### ABOUT THIS EXERCISE:
All pictures must be left out as you transcribe the lines from the first line of the data to the line containing "Image resolution: width=1280", both included.
++++++++++++++++++++
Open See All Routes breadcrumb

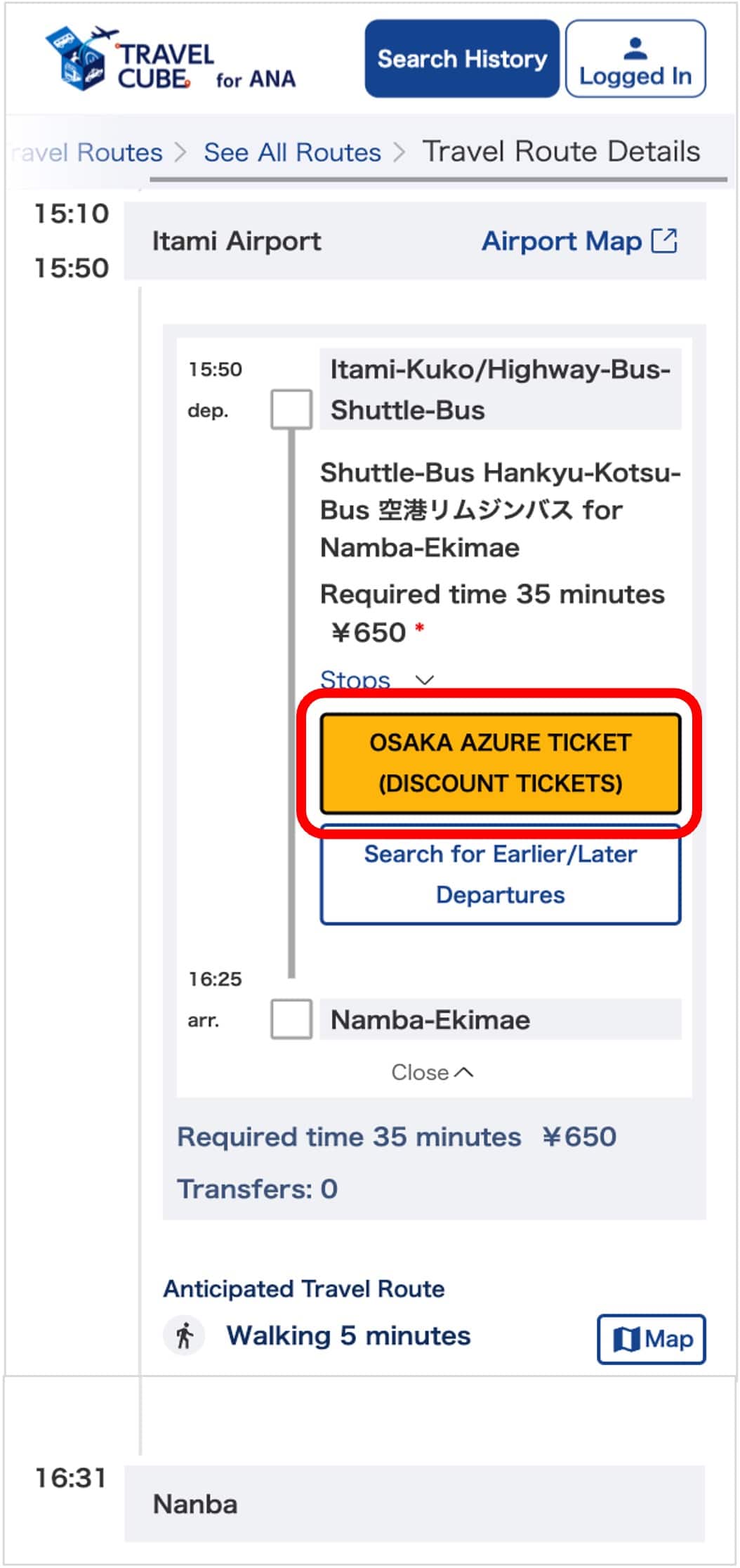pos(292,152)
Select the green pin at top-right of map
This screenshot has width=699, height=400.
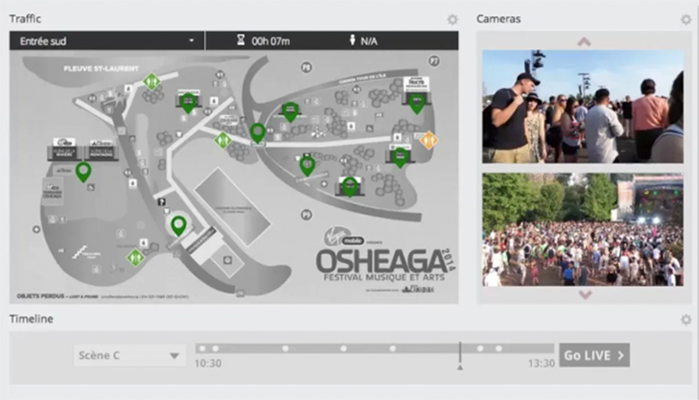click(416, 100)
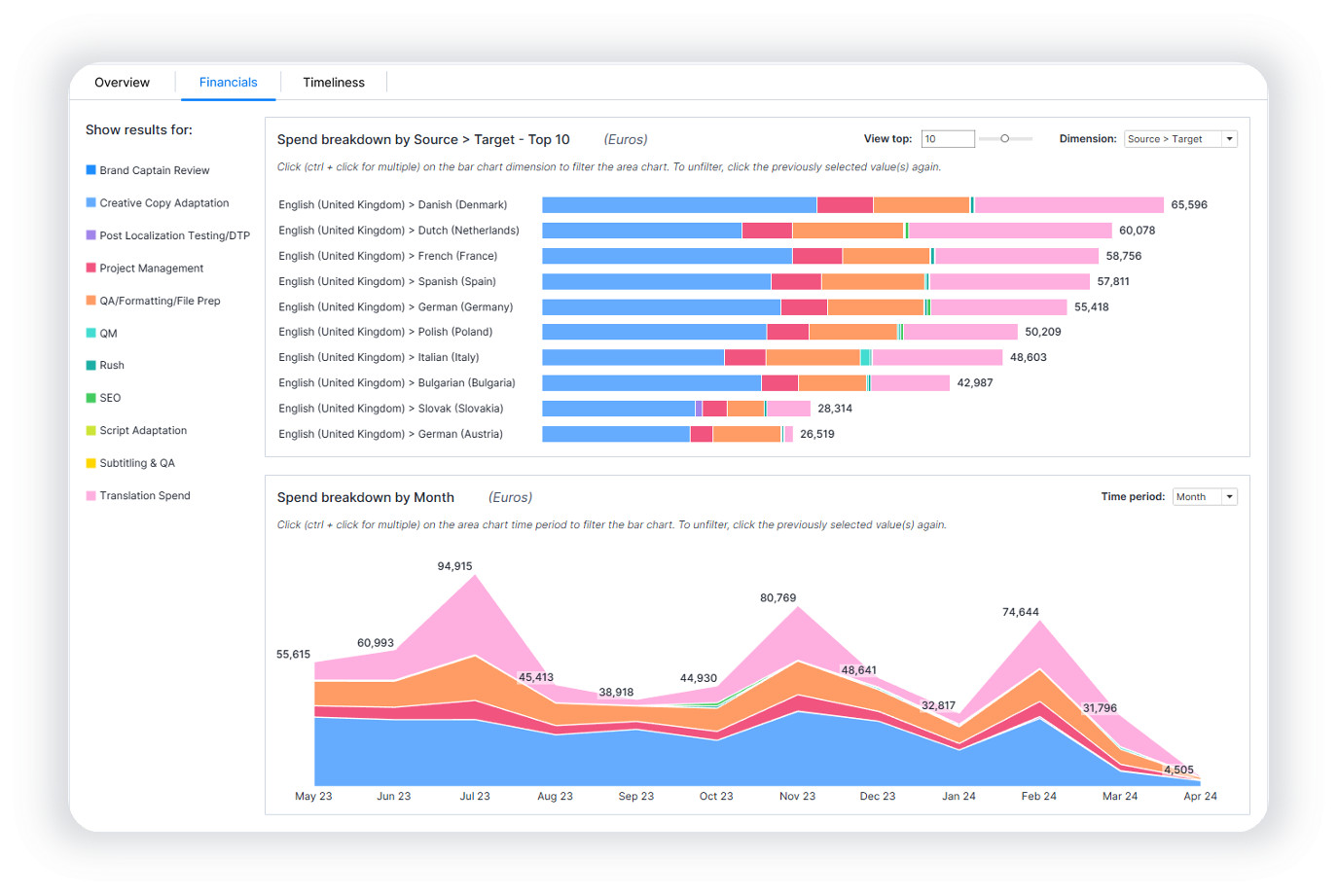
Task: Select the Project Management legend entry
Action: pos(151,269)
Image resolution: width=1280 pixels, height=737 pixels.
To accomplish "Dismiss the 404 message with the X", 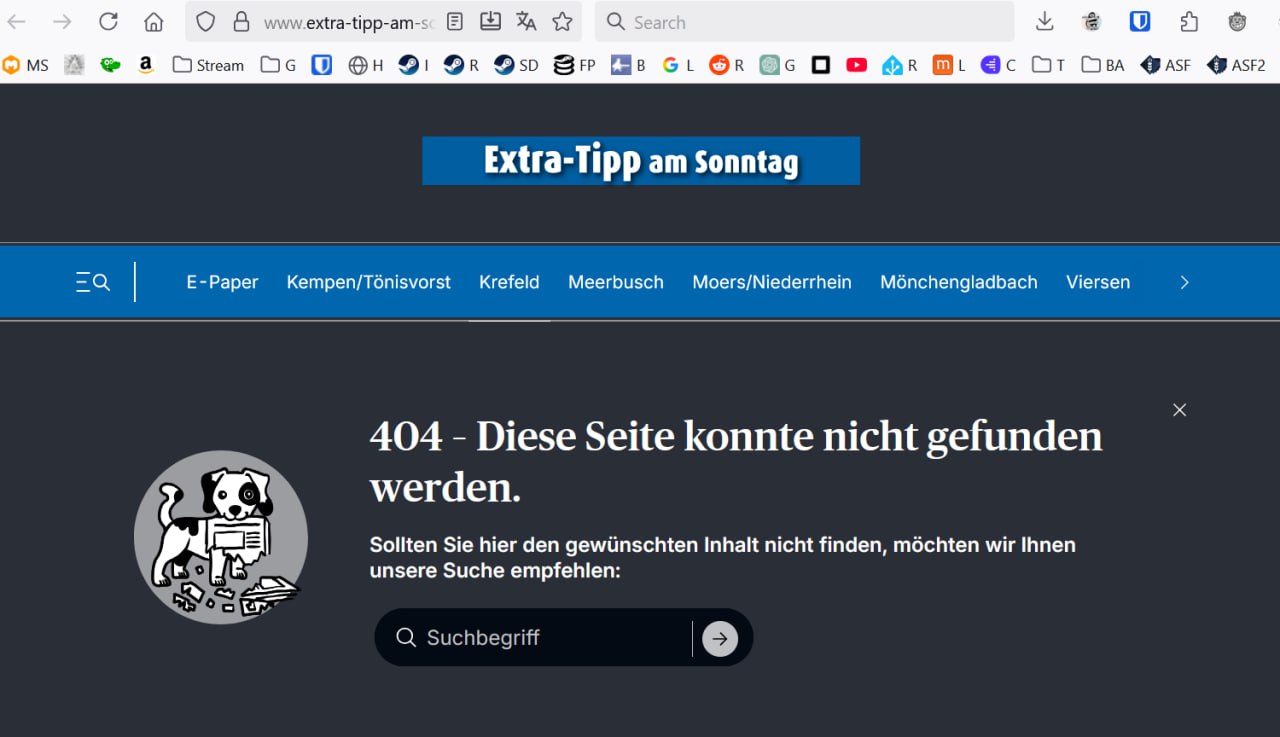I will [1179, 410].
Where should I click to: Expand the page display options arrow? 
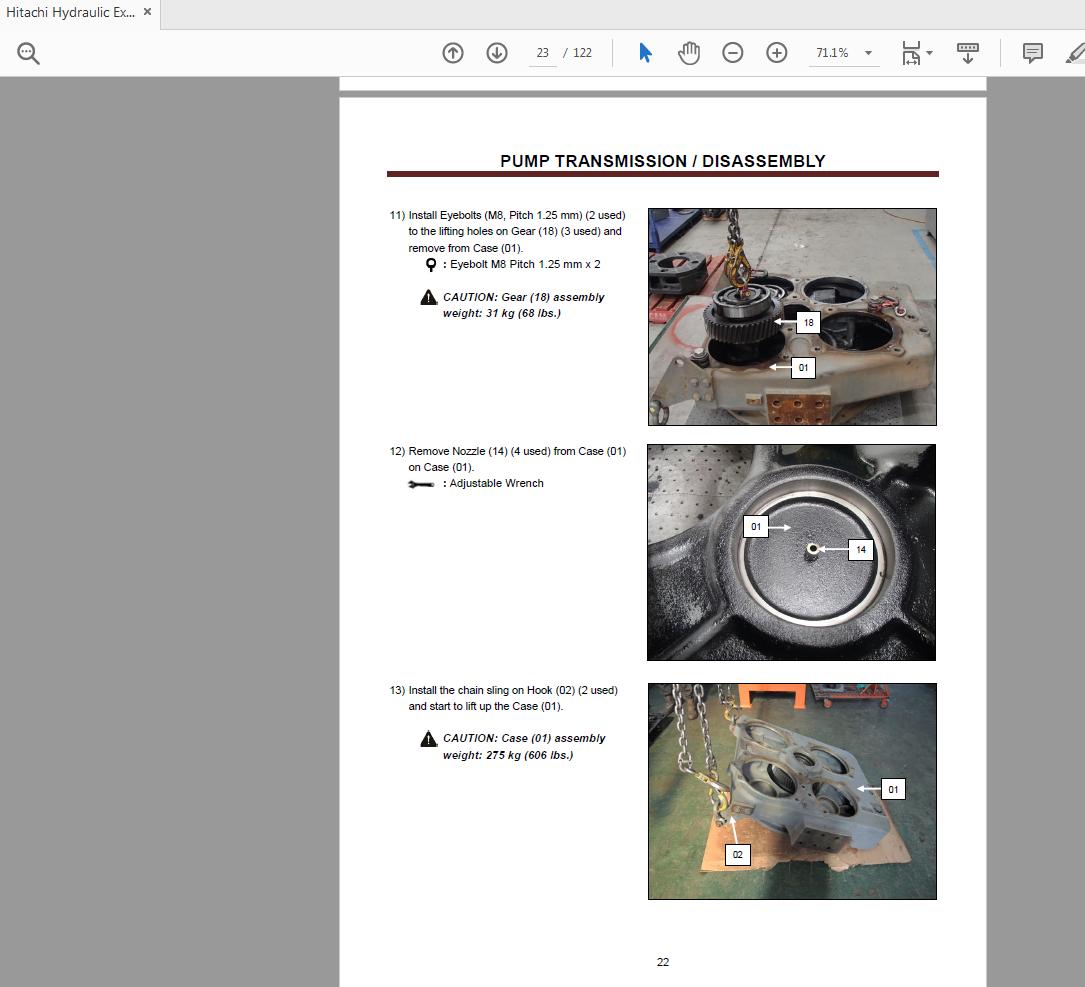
++++++++++++++++++++
### ANSWER SECTION:
Open See All Routes breadcrumb

pos(292,152)
Select the green pin at top-right of map
This screenshot has width=699, height=400.
click(416, 100)
Task: Select the Project Management legend entry
Action: pos(151,269)
Image resolution: width=1280 pixels, height=737 pixels.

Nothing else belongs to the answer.